One of the beauties of Python is how quickly you can go from concept to “product”, so I decided that rather than waste time finding a work-around I would craft a proper solution. After a few hours’ work I had a fully functioning module for dealing with binary plist files in Python and today we’re excited to be releasing the code so that other practitioners and coders can make use of it.
I designed the module to provide the parsed data in as native a format as possible (see Table 1) so when writing your code you do not have to deviate from the normal Pythonic constructs – the data structure returned contains everyday Python objects. The data structure returned is also vastly interchangeable with that returned by plistlib’s “readPlist” function (the exception being that plistlib wraps “data” fields in a “Data” object rather than giving direct access to the underlying “bytes” object).

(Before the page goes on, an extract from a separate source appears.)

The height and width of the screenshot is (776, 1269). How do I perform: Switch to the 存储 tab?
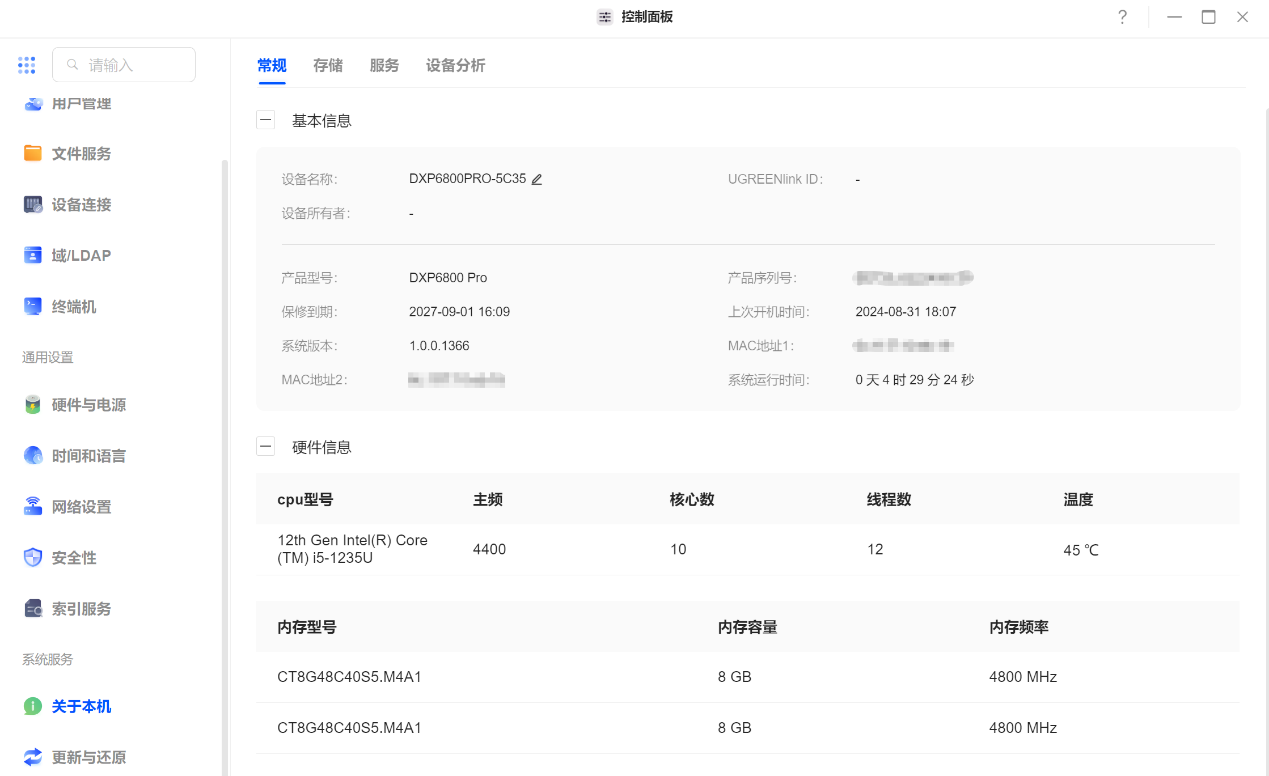(328, 65)
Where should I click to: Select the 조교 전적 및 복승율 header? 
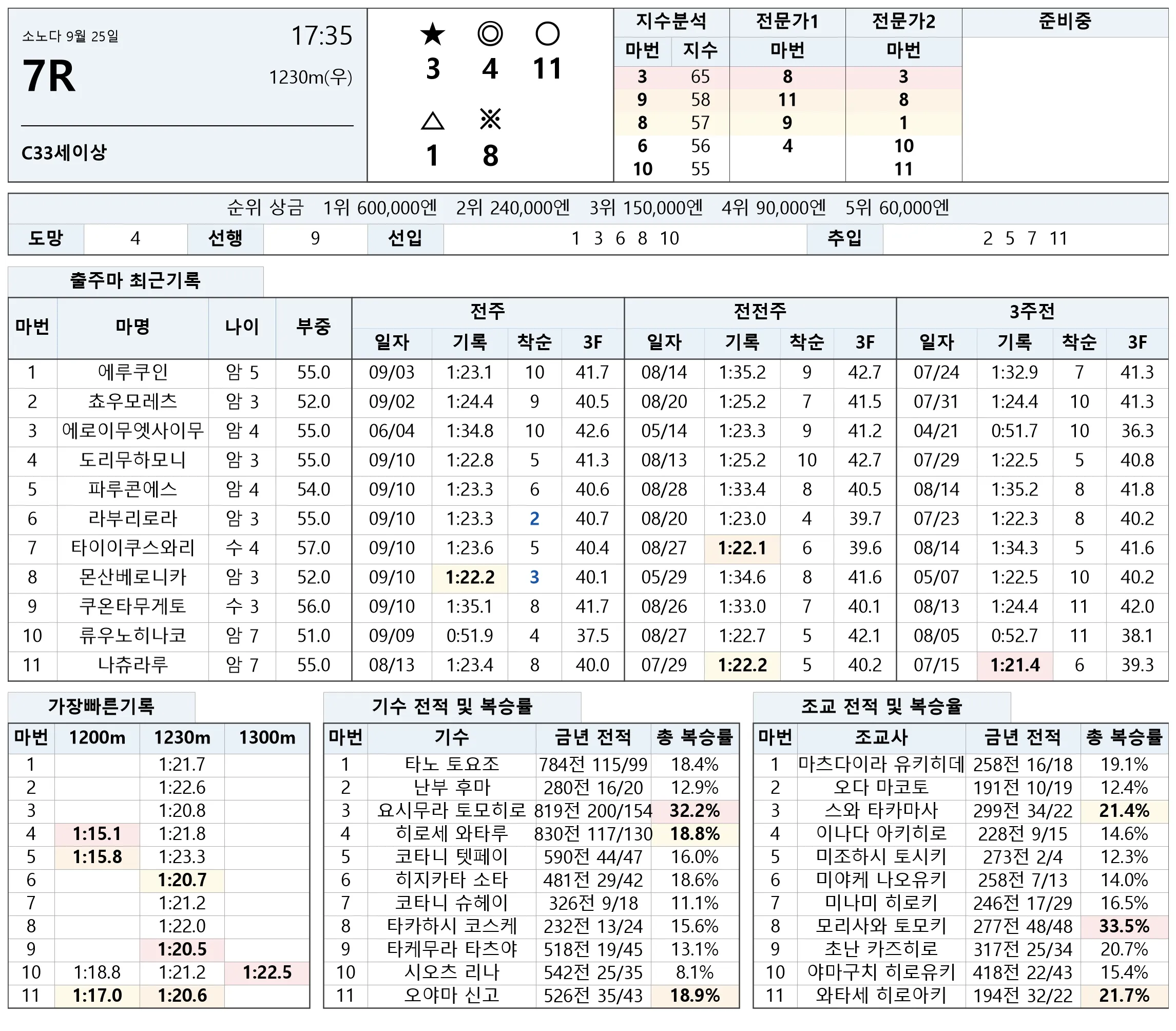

The module only has one function that you need to know about in order to use it: “load()”. This function takes a single argument which should be a binary file-like object* and it returns the python representation of the data in the property list.
In addition to the ccl_bplist module, the Google Code repository contains an example of the module in use, parsing the “IconState.plist” from an iOS device auditing the Apps and folders present on the Springboard home screen.
We really hope that the community will be able to make use of this module and if you have any questions please leave a comment or email us at firstname.lastname@example.org.
*When working from a file on disk you should use the open() function with “b” in the mode string e.g.: open(file_name, “rb”).
There may be other times when the bplist has come from another source, e.g. a BLOB field in a database or even a property list embedded in another’s data field. In these cases you can wrap a bytes object in a BytesIO object found in the “io” module e.g.: io.BytesIO(some_data).